Viver no campo em Rainy Woods é inconveniente. Internet ruim, sistema de saúde caro, sem meios de transporte adequados, quase nenhum serviço decente… Rainy Woods não tem nada desse tipo assim como qualquer cidadezinha rural no meio do nada. E aqui é ainda pior porque na cidade só moram vários esquisitões.
Essa premissa é bastante similar com Flower Sun and Rain, um dos meus jogos favoritos. Mas a ideia ainda é diferente. Em FSR o andar e fazer puzzles é bastante imersivo com a maneira que o protagonista se sente, mas isso ainda é humor de um mundo estranho e interessante. Em Good Life, as coisas são assim mas mais inspiradas na realidade. Na vida real você precisa fazer tarefas cotidianas entediantes o tempo todo, mas se morasse no campo ia ser muito pior. Naomi faz tudo por dinheiro e nunca tem um momento de paz ou diversão, embora goste de se enfiar em competições de bebida em bares pra desestressar.
Mas com o tempo, provavelmente no final do jogo, algumas coisas param de incomodar tanto. Nada fica exatamente bom do nada mas Rainy Woods começa a entrar dentro do seu coração, assim como no da Naomi. Quando ela começa a de fato gostar de algumas pessoas, ou não se incomodar tanto com as coisas bizarras que ela precisa ver… isso também acontece com você. Não vou spoilar o que acontece no final, mas algumas partes dessa vida no campo começam a ficar confortáveis. Também ajuda quando as músicas do jogo são trocadas por pianos mais tristes, refletindo os sentimentos que a história passa agora.
Só que fora dessa gameplay estranha mas única, a história também é muito diferente.

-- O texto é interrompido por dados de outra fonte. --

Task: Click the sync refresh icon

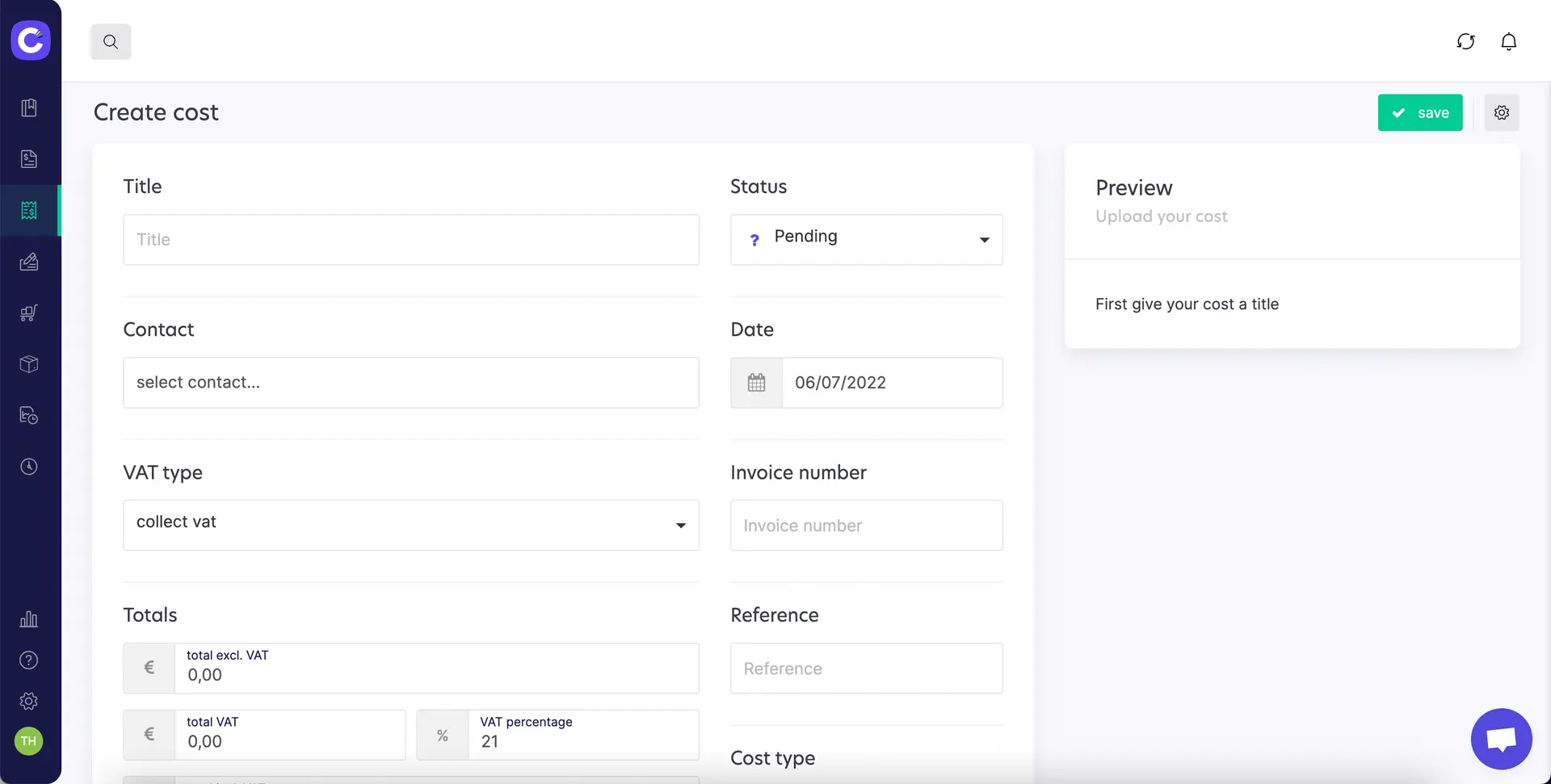Action: click(1465, 42)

Como se esperaria do Swery, vemos desde acontecimentos “históricos” até teorias extra-terrestres ou conspirações militares. Experimentos humanos também. Rainy Woods pode ser o quinto dos infernos, mas a sua estadia talvez não seja tão entediante.

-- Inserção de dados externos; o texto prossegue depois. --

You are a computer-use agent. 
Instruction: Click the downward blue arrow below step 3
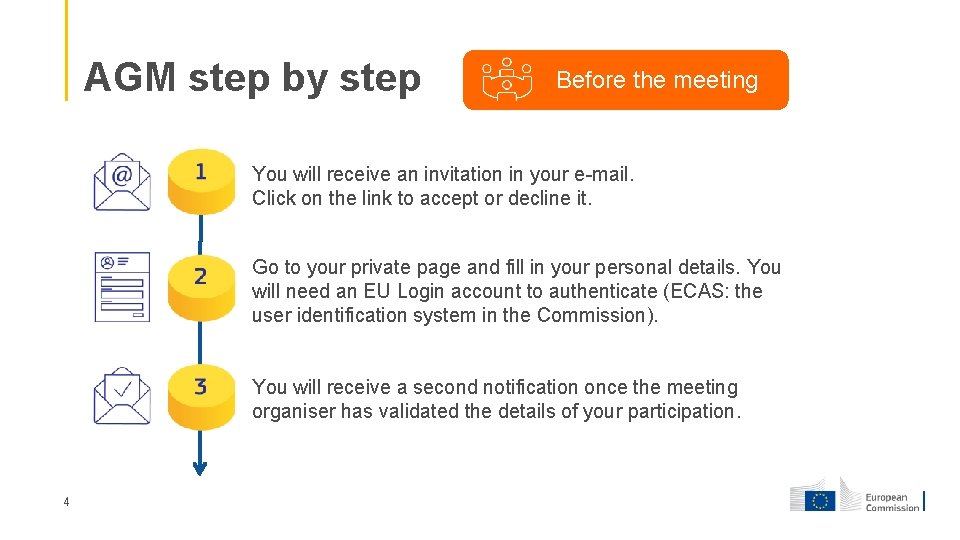200,454
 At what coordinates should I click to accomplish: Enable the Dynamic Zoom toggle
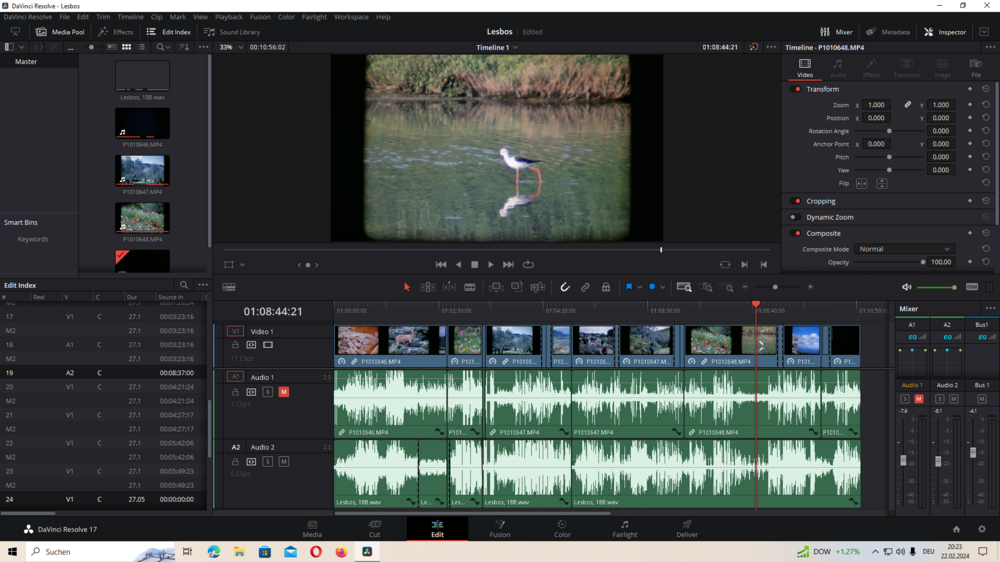(794, 217)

Ainda assim, não posso esconder que esse jogo é bem cansativo. Claro que uma parte vem a ideia dele, já que você sempre NÃO QUER estar jogando, mas a história, personagens e estranheza em um ponto param de ser interessantes o suficiente pra te instigar a continuar. Eu, por exemplo, continuei jogando porque precisava fazer o texto… exatamente como Naomi. Isso de certa forma até fez da minha experiência mais interessante. Infelizmente não é toda parte do jogo que eu passei a gostar não, nem todo personagem. Eu diria que no final, embora tenha sido uma boa aventura, não é uma que eu recomendaria tão fortemente ou visitaria com frequência. Os diálogos também não são muito bons e o humor acaba não sendo tão efetivo, por vezes só irritando (por exemplo: Daniel Miller e o narrador).
Contudo, me diverti bastante com alguns personagens e algumas mecânicas, além da presença da Naomi. Se você quer uma historinha bizonha e fácil de acompanhar, The Good Life está em promoção por 35 reais na Steam agora. Os 58 do preço normal são meio salgados, mas acho que por 35 tá bem justo. Obrigada pela atenção.
E senhorita assessora, se estiver lendo isso, eu imaginei você como a Lucy Turner. Não te conheço mas isso é algo positivo! Boa noite pra você.
Uma cópia gratuita de The Good Life para Nintendo Switch foi concedida pela PLAYISM para análise no Recanto do Dragão.